1 — 14:00 — Saddle-point Frank-Wolfe methods for Linear Programming
We propose two saddle-point Frank-Wolfe methods called FWLP and FWLP-P to solve general LP instances. Convergence of FWLP-P is proved, and a convergence rate of $O(k^{-1/2})$ is established. FWLP is simpler than FWLP-P and more efficient in practice, but no convergence proof is known for FWLP. The methods have an advantage over other first-order methods for LP in that they do not need the entire constraint matrix on each iteration.
2 — 14:30 — The Generalized Multiplicative Gradient Method for a Class of Convex Symmetric Cone Optimization Problem
We consider a class of convex symmetric cone optimization problem, where the objective function is a convex log-homogeneous function that satisfies the "log-gradient convexity". Applications of this class of problems include inference of multivariate Hawkes processes, D-optimal design, quantum state tomography, and Nesterov's reformulated convex relaxation of Boolean quadratic problems. We develop a generalized multiplicative gradient method for this class of problems, and show that it converges with rate O(1/k). We demonstrate that for all the aforementioned applications, the computational complexity of our method is superior or comparable to other applicable first-order methods.
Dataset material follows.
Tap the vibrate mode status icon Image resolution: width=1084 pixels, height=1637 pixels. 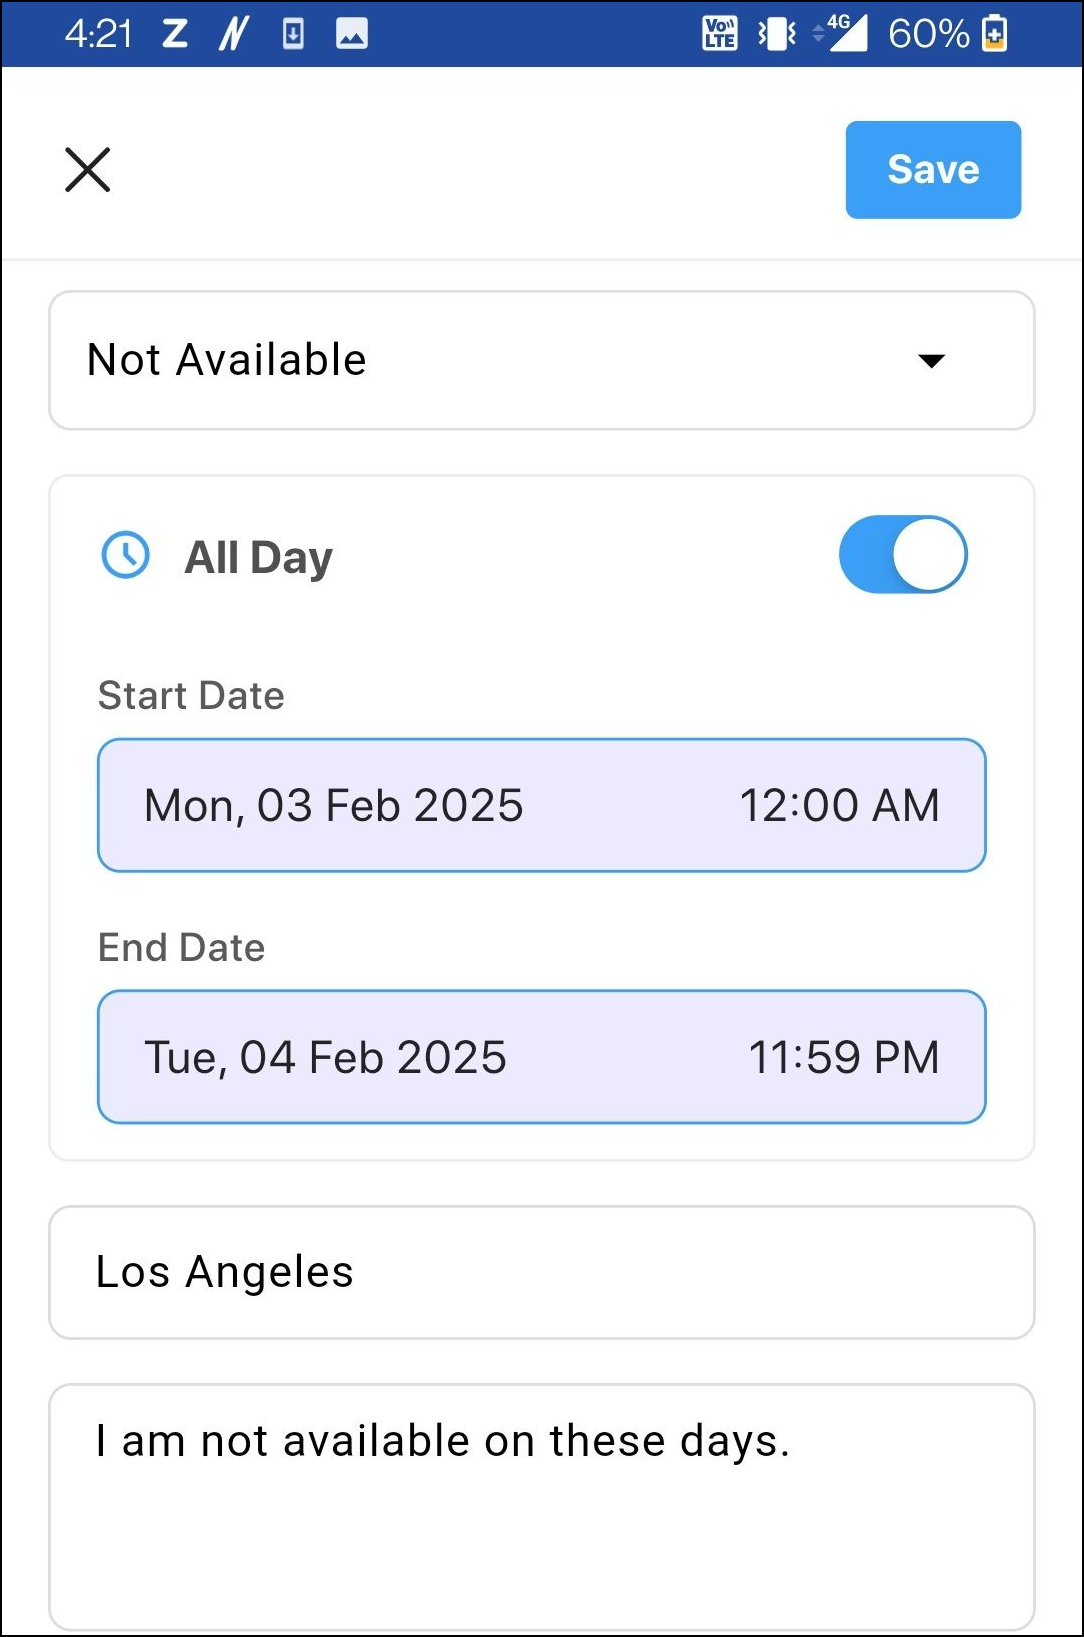[x=777, y=34]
3 — 15:00 — Adaptive Open-Loop Step-Sizes for Accelerated Frank-Wolfe Convergence
We extend acceleration results from fixed-$\ell$ open-loop step-sizes, $\ell\in\N$, characterized by $\eta_t = \frac{\ell}{t+\ell}$, to adaptive open-loop step-sizes $\eta_t = \frac{g(t)}{t+g(t)}$, with $g\colon \N \to \R_{\geq 0}$ a nondecreasing function that fulfills several well-founded assumptions. This development inspires the adoption of the log-adaptive step-size, derived by setting $g(t) = 2 + \log(t+1)$, which achieves convergence rates comparable to or faster than those of any fixed-$\ell$ step-size, up to polylogarithmic factors. In the prevalent strong growth setting, the log-adaptive step-size outperforms any fixed-$\ell$ step-size and can admit arbitrarily fast sublinear convergence rates.
4 — 15:30 — Affine-invariant convergence of Frank-Wolfe algorithms on polytopes
We provide a unified analysis of the following popular versions of the Frank-Wolfe method on polytopes: vanilla Frank-Wolfe, Frank-Wolfe with away steps, Frank-Wolfe with blended pairwise steps, and Frank-Wolfe with in-face directions. For each of these algorithms we establish convergence rates ranging from sublinear to linear. Our approach is entirely affine-invariant as it relies on some suitable error bound and curvature properties that depend solely on the objective function and the polytope but not on any affine-dependent objects such as norms. We highlight the interesting geometric interpretation of the error bound properties underlying our main developments.